Occasionally professional musicians negotiate their wages, contractual
conditions, and other conditions of work through Musicians' Unions or other
guilds. Composers and songwriters write the music and lyrics to songs and other
musical works, which are sold in print form as sheet music or scores by music
publishers. Composers and performers get part of their income from writers'
copyright collectives and performance rights organisation such as the ASCAP and
BMI.
These societies and collectives ensure that composers and performers are
compensated when their works are used on the radio or TV or in films. When
musicians and singers make a CD or DVD, the creative process is often
coordinated by a record producer, whose role in the recording may range from
suggesting songs and backing musicians to having a direct hands-on role in the
studio, coaching singers, giving advice to session musicians on playing styles,
and working with the senior sound engineer to shape the recorded sound through
effects and mixing.
Some professional musicians, bands, and singers are signed with record labels,
which are companies that finance the recording process in return for part or
full share of the rights to the recording.
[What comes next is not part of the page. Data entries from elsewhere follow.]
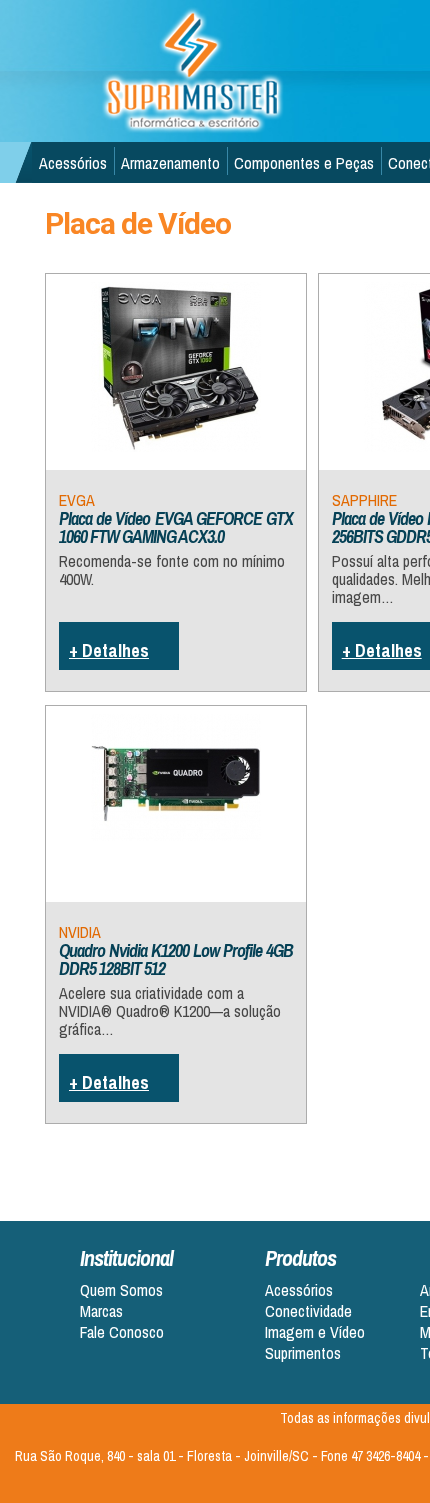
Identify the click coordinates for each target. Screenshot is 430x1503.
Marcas (101, 1311)
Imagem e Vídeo (315, 1332)
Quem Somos (121, 1290)
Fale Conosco (122, 1332)
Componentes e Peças (304, 163)
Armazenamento (170, 163)
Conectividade (308, 1311)
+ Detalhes (109, 650)
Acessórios (73, 163)
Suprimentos (303, 1353)
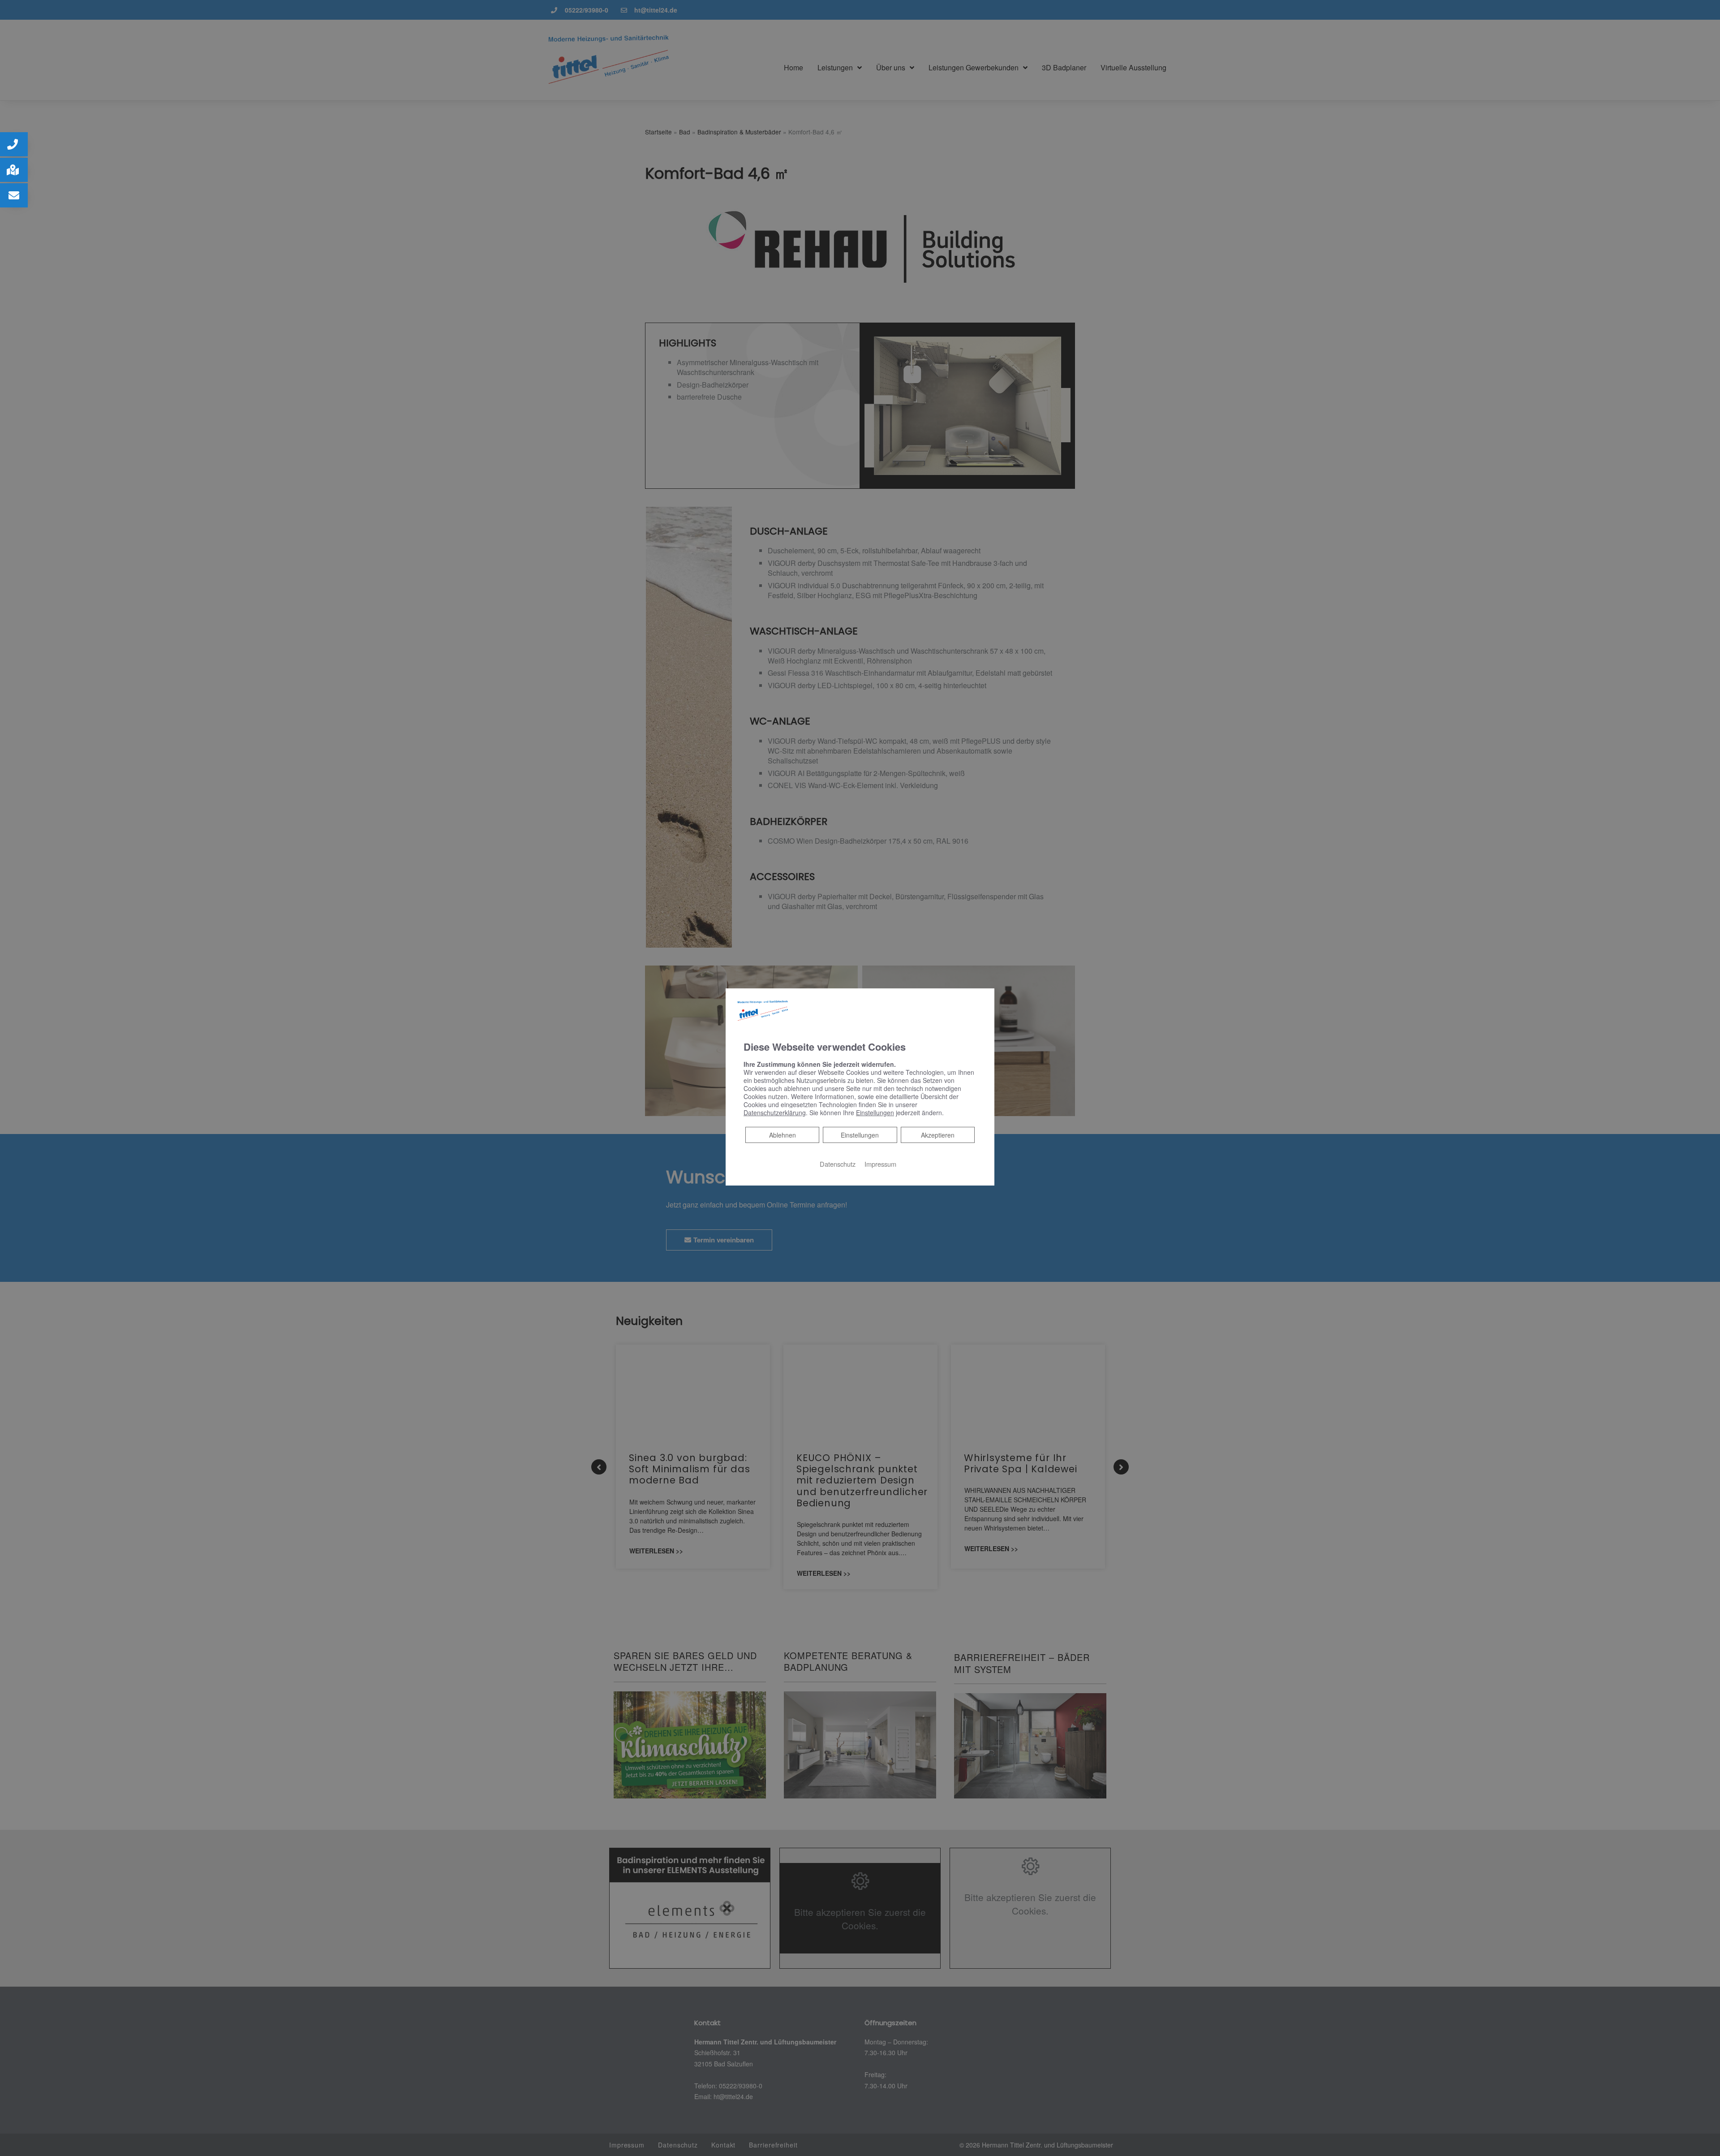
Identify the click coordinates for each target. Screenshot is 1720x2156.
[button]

Record label companies manage brands
and trademarks in the course of marketing the recordings, and they can also
oversee the production of videos for broadcast or retail sale. Labels may
comprise a record group — one or more label companies, plus ancillary businesses
such as manufacturers and distributors. A record group may be, in turn, part of
a music group which includes music publishers. Publishers represent the rights
in the compositions — the music as written, rather than as recorded — and are
traditionally separate entities from the record label companies. The publisher
of the composition for each recording may or may not be part of the record
label's music group; many publishers are wholly independent and are owned by the
artists themselves.
Record labels that are not part of or under the control of the "Big Four" music
groups are generally considered to be independent or "indie" labels, even if
they are part of large, well-financed corporations with complex structures. Some
music critics prefer to use the term indie label to refer to only those
independent labels that adhere to criteria of corporate structure and size, and
some consider an indie label to be almost any label that releases non-mainstream
music, regardless of its corporate structure.